Exercise requirements =
Leaving out all pictures, restate word for word the lines from the one with "Given: Click the Duration: Permanent label" through the last line of the entries.

Records supplied =
◆ ◆ ◆ ◆ ◆

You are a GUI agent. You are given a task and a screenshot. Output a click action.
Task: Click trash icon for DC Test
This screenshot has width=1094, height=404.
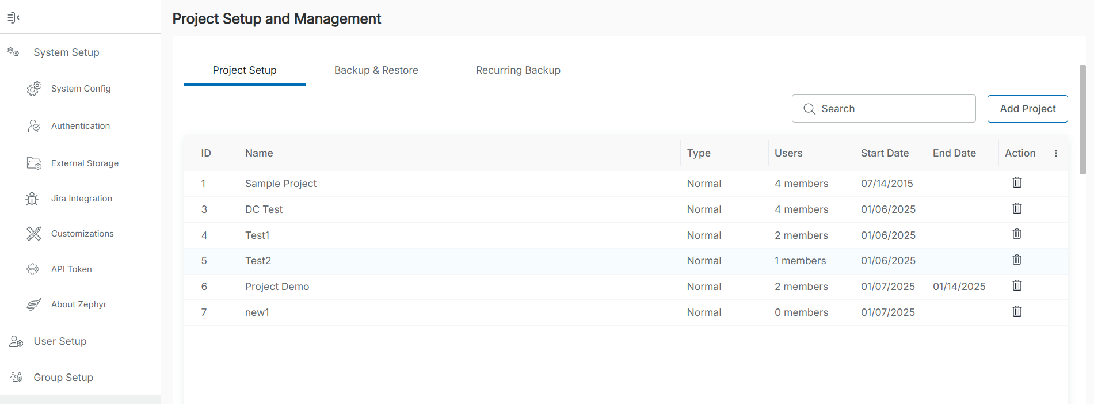point(1017,208)
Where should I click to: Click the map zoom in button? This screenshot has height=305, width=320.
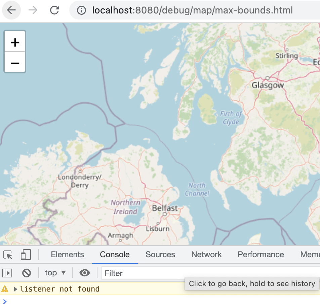[15, 42]
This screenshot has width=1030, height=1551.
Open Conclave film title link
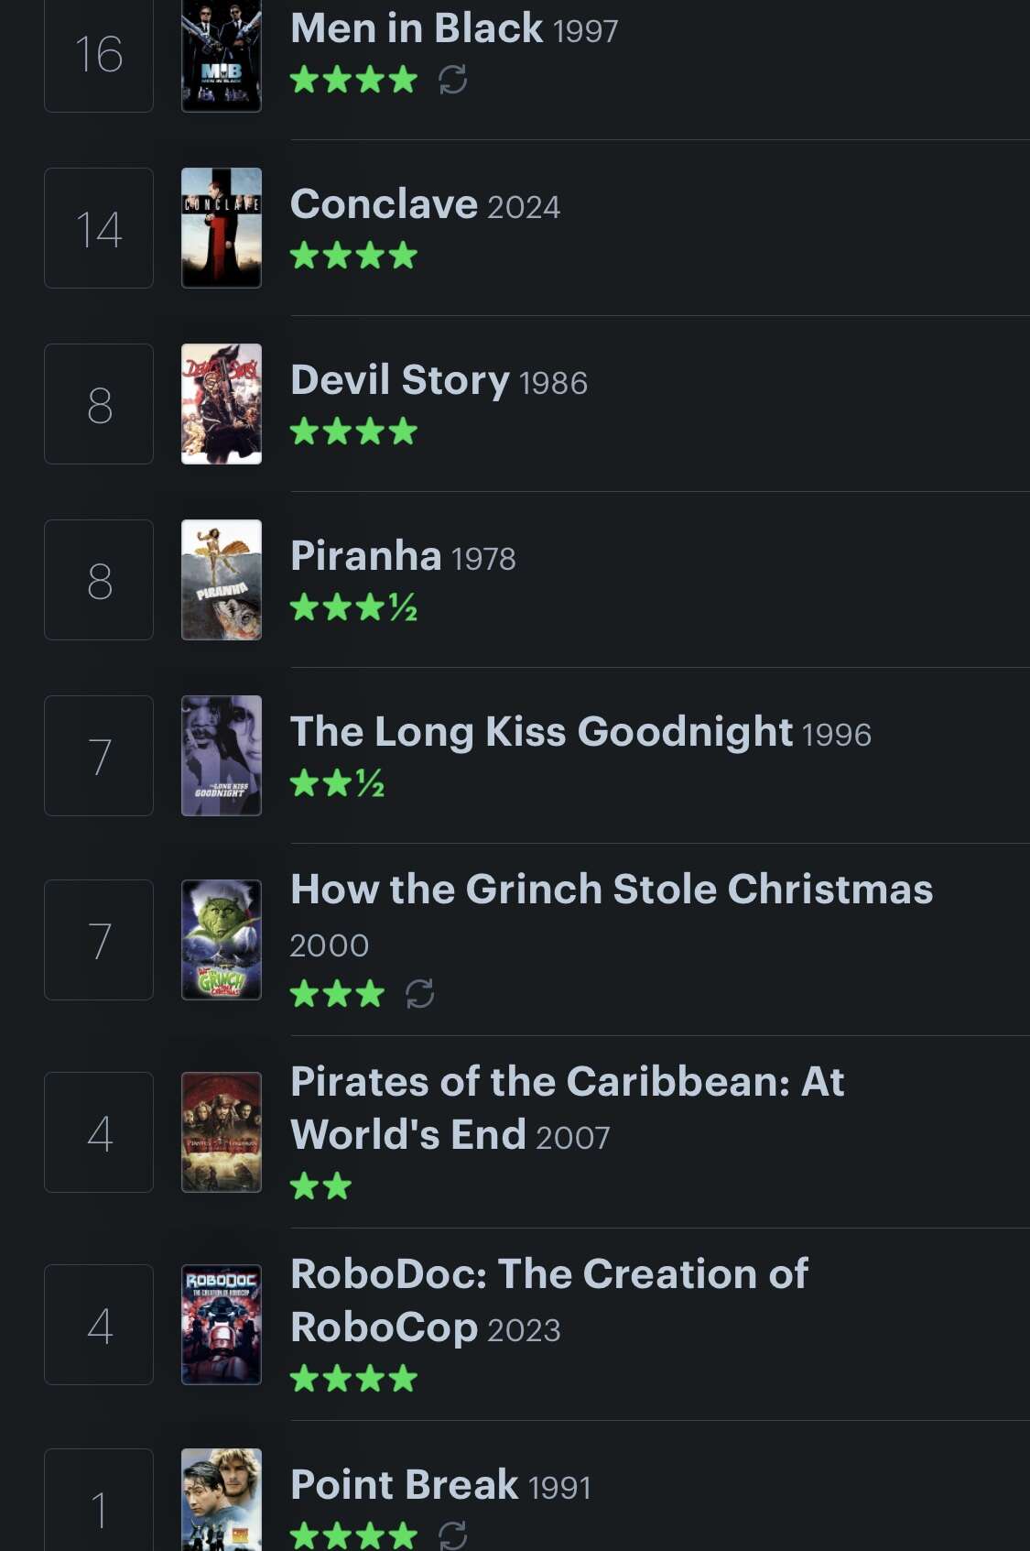click(x=384, y=204)
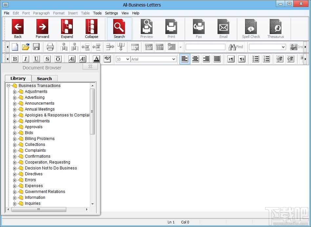Click the Save floppy disk icon
311x227 pixels.
click(36, 47)
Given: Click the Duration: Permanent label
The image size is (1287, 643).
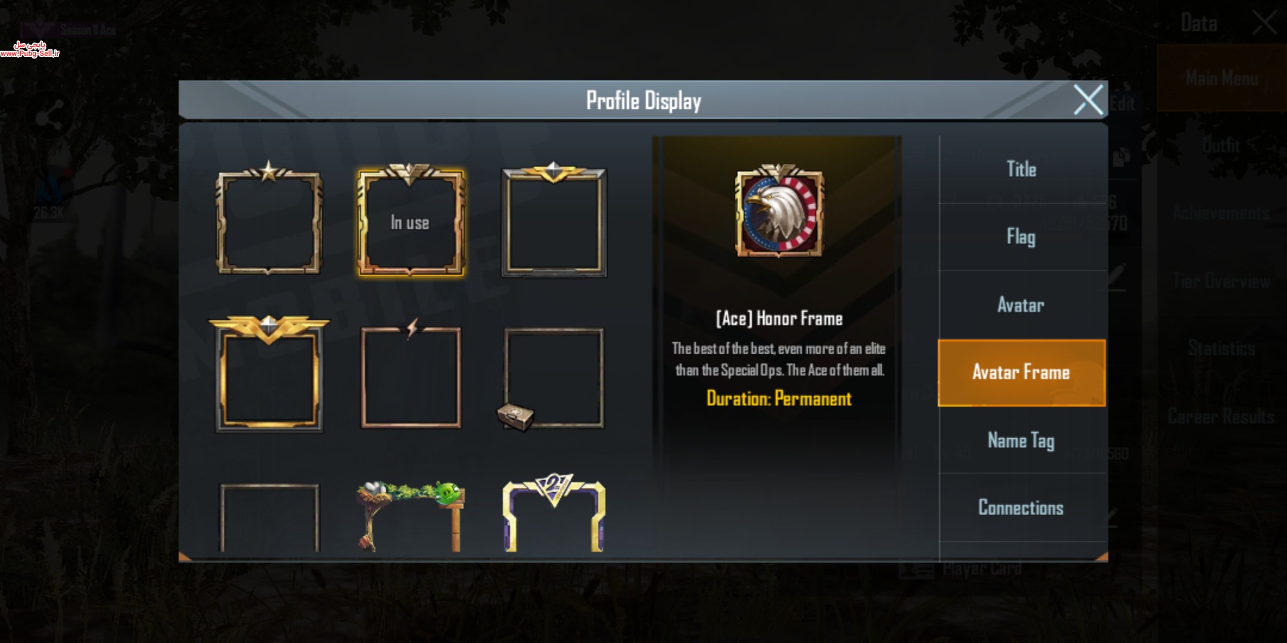Looking at the screenshot, I should coord(779,398).
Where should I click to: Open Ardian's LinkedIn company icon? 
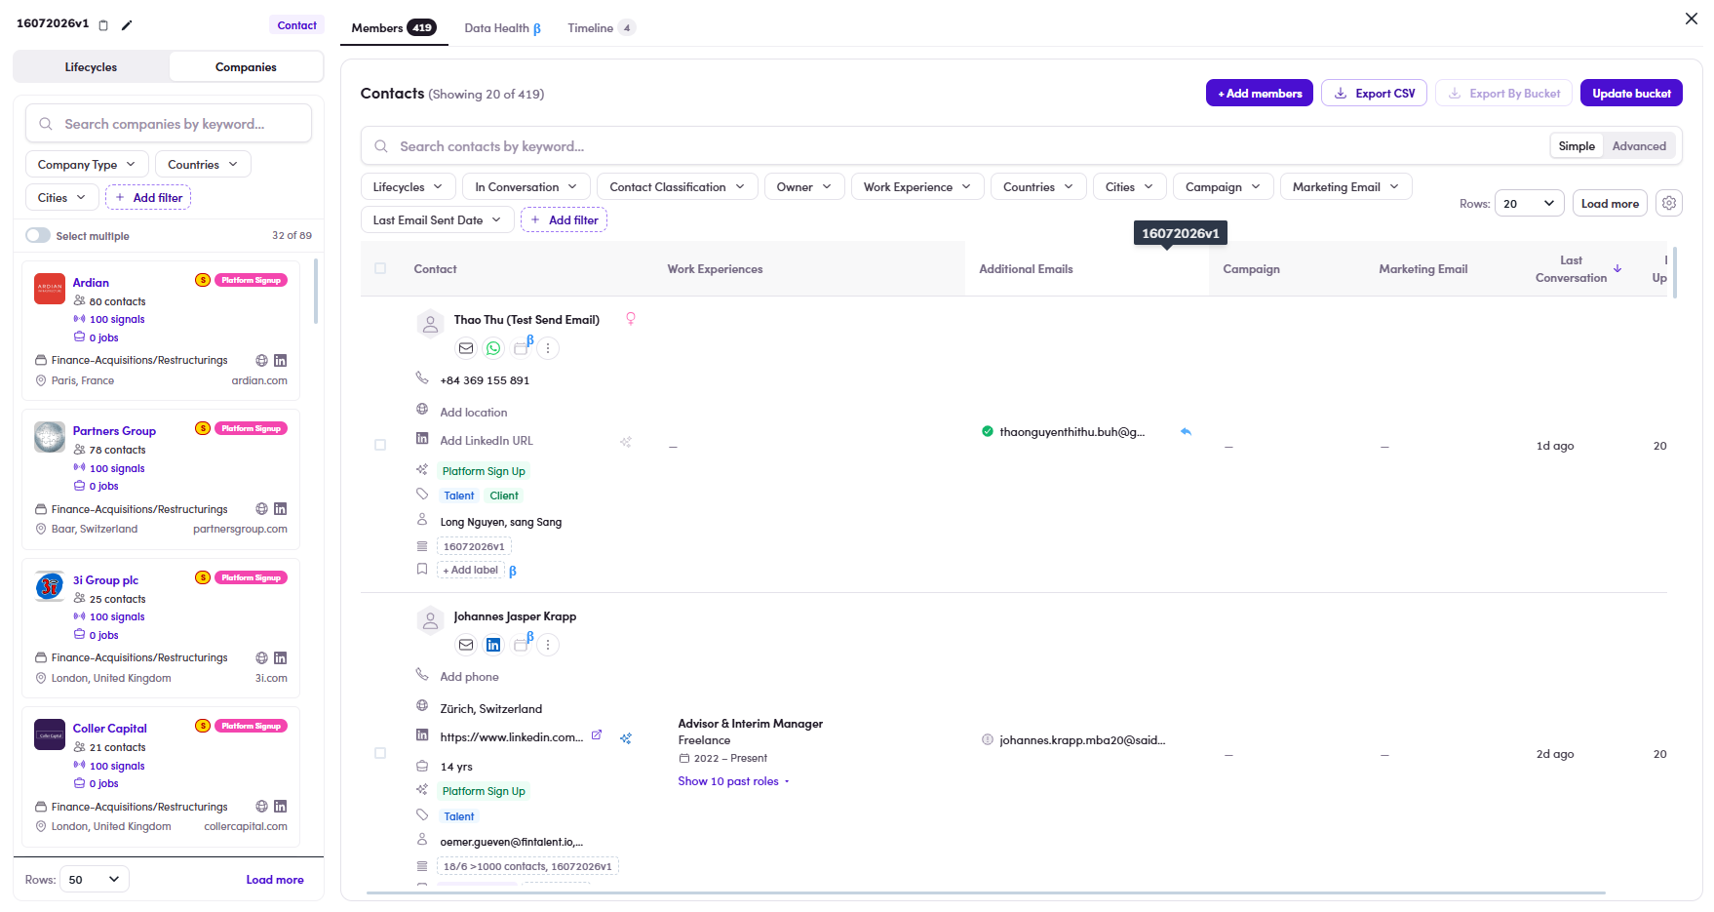click(x=281, y=361)
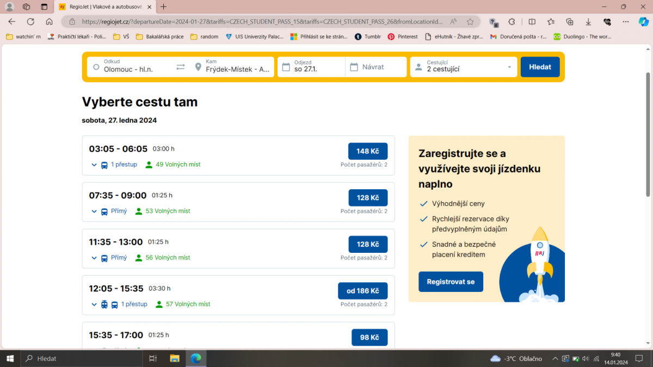This screenshot has height=367, width=653.
Task: Click the browser refresh icon
Action: [x=30, y=22]
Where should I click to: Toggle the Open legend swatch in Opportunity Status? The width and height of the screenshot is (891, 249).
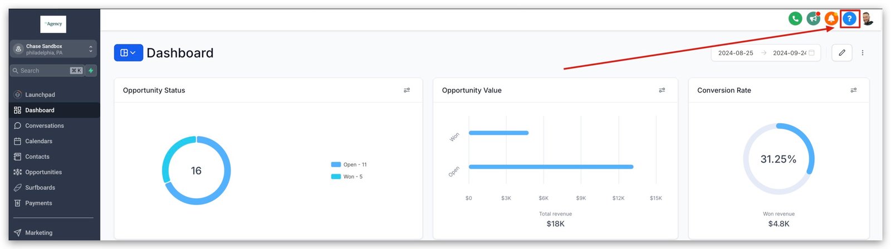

◆ ◆ ◆ ◆ ◆

Answer to this task =
Given: Click the Duration: Permanent label
The image size is (1287, 643).
Looking at the screenshot, I should coord(779,398).
Where should I click to: Open Ardian's LinkedIn company icon? 
click(x=281, y=361)
This screenshot has height=367, width=653.
Task: Click the browser refresh icon
Action: [x=30, y=22]
Where should I click to: Toggle the Open legend swatch in Opportunity Status? The width and height of the screenshot is (891, 249).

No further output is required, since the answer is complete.